Greg KH Dec. 15, 2021, 1:31 p.m. UTC | #1 
On Mon, Dec 13, 2021 at 11:56:51PM -0800, Vijay Balakrishna wrote:
> From: Ondrej Mosnacek <omosnace@redhat.com>
> 
> commit cbfcd13be5cb2a07868afe67520ed181956579a7 upstream.
> 
> Current code contains a lot of racy patterns when converting an
> ocontext's context structure to an SID. This is being done in a "lazy"
> fashion, such that the SID is looked up in the SID table only when it's
> first needed and then cached in the "sid" field of the ocontext
> structure.
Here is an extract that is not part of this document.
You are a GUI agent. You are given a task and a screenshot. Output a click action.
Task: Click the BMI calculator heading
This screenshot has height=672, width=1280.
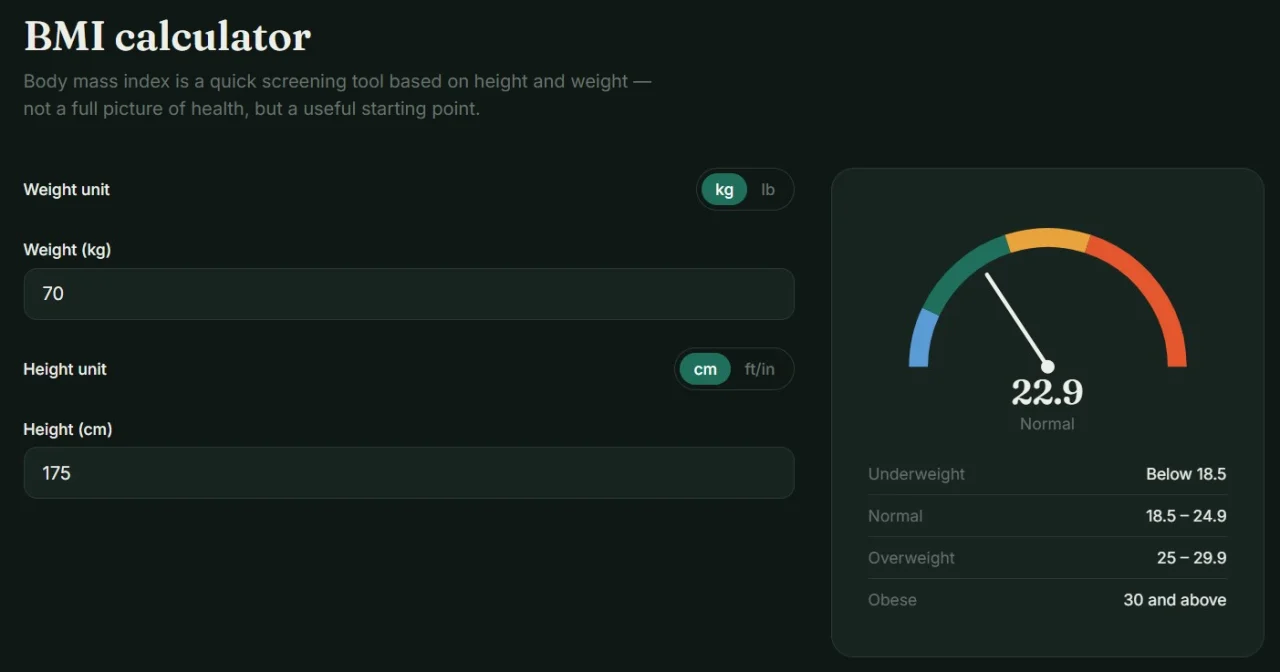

However, this is done without any locking or memory barriers
> and is thus unsafe.
> 
> Between commits 24ed7fdae669 ("selinux: use separate table for initial
> SID lookup") and 66f8e2f03c02 ("selinux: sidtab reverse lookup hash
> table"), this race condition lead to an actual observable bug, because a
> pointer to the shared sid field was passed directly to
> sidtab_context_to_sid(), which was using this location to also store an
> intermediate value, which could have been read by other threads and
> interpreted as an SID. In practice this caused e.g. new mounts to get a
> wrong (seemingly random) filesystem context, leading to strange denials.
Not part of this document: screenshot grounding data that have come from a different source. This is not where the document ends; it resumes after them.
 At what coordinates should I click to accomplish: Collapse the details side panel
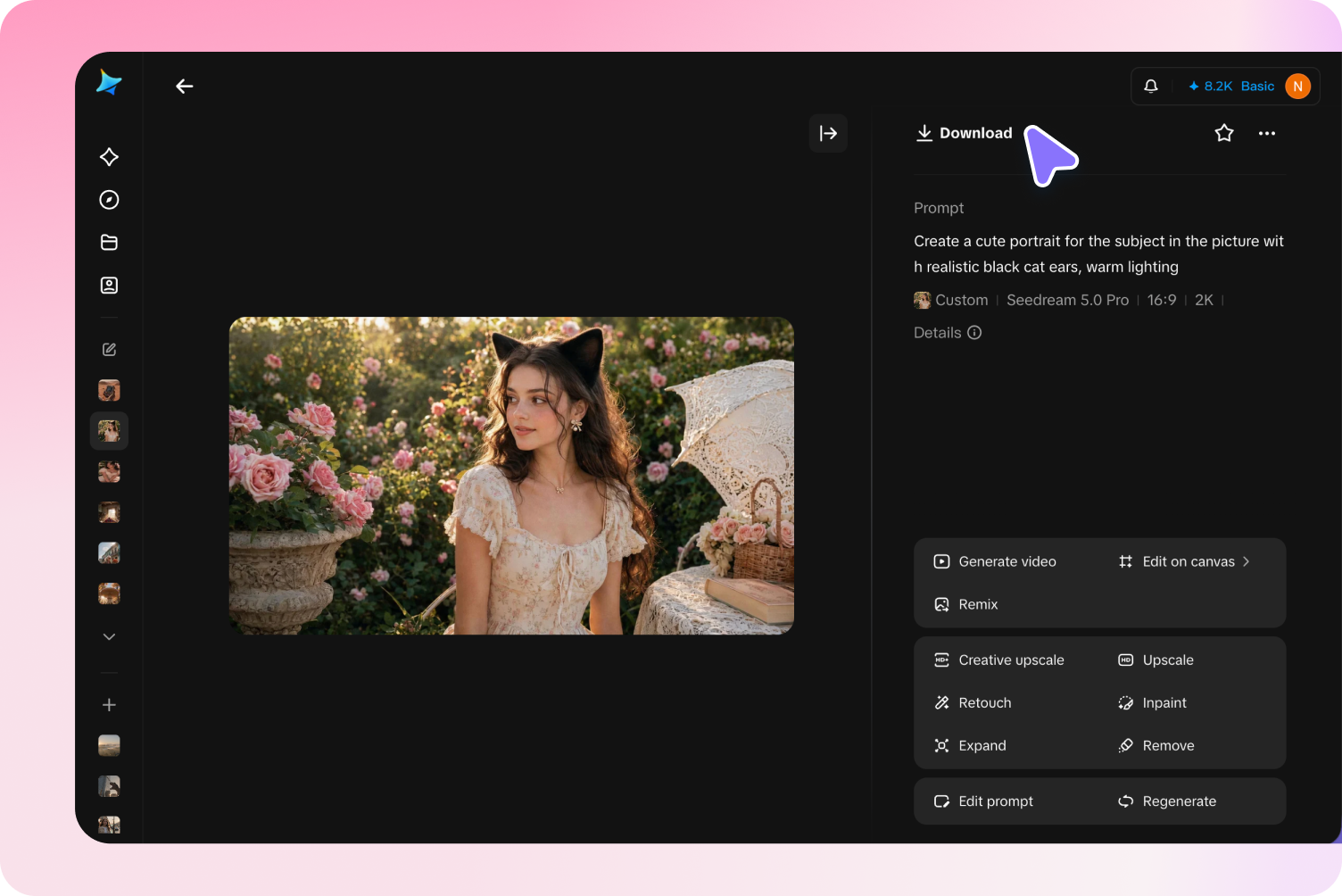tap(828, 133)
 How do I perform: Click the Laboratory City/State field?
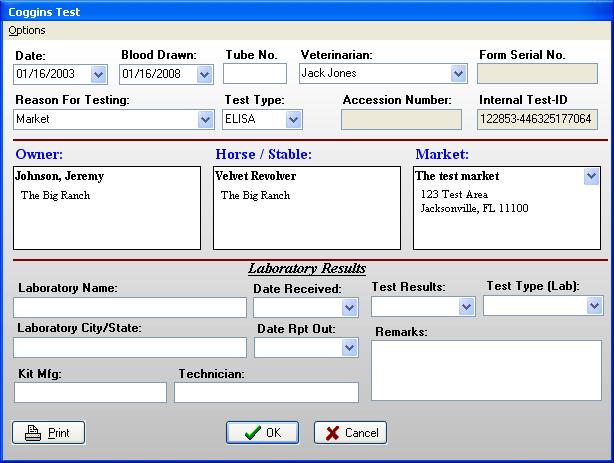130,348
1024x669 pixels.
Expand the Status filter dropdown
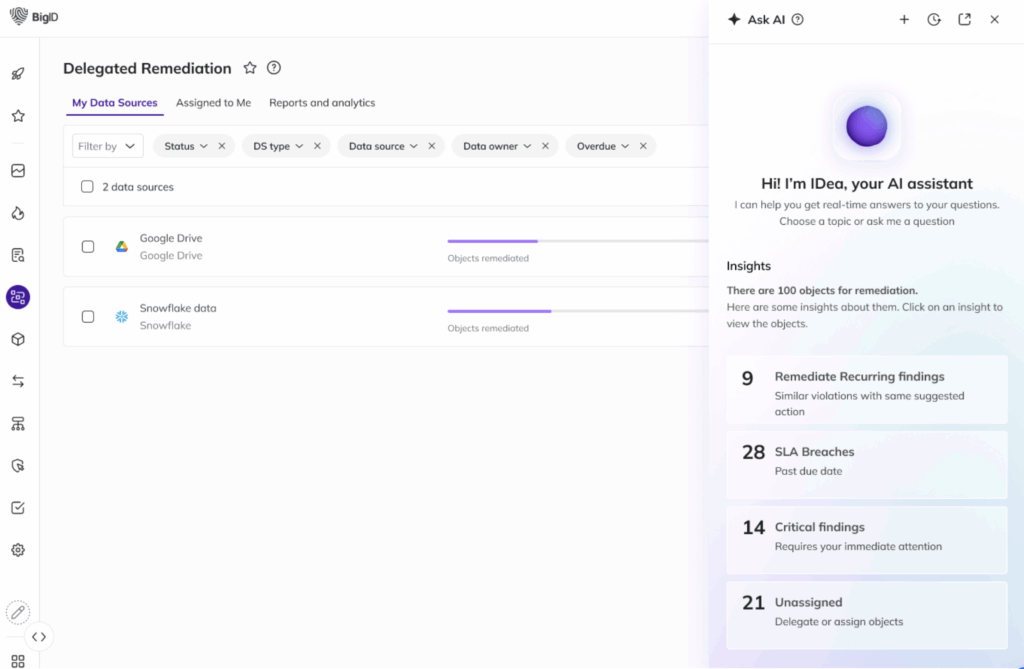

> This bug has been spotted in the wild at least twice, see [1] and [2].
> 
> Fix the race condition by making all the racy functions use a common
> helper that ensures the ocontext::sid accesses are made safely using the
> appropriate SMP constructs.
> 
> Note that security_netif_sid() was populating the sid field of both
> contexts stored in the ocontext, but only the first one was actually
> used. The SELinux wiki's documentation on the "netifcon" policy
> statement [3] suggests that using only the first context is intentional.
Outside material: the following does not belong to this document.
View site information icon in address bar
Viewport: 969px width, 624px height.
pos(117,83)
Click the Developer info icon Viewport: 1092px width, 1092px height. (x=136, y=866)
> I kept only the handling of the first context here, as there is really
> no point in doing the SID lookup for the unused one.
> 
> I wasn't able to reproduce the bug mentioned above on any kernel that
> includes commit 66f8e2f03c02, even though it has been reported that the
> issue occurs with that commit, too, just less frequently. Thus, I wasn't
> able to verify that this patch fixes the issue, but it makes sense to
> avoid the race condition regardless.
> 
> [1] https://github.com/containers/container-selinux/issues/89
> [2] https://lists.fedoraproject.org/archives/list/selinux@lists.fedoraproject.org/thread/6DMTAMHIOAOEMUAVTULJD45JZU7IBAFM/
> [3] https://selinuxproject.org/page/NetworkStatements#netifcon
> 
> Cc: stable@vger.kernel.org
> Cc: Xinjie Zheng <xinjie@google.com>
> Reported-by: Sujithra Periasamy <sujithra@google.com>
> Fixes: 1da177e4c3f4 ("Linux-2.6.12-rc2")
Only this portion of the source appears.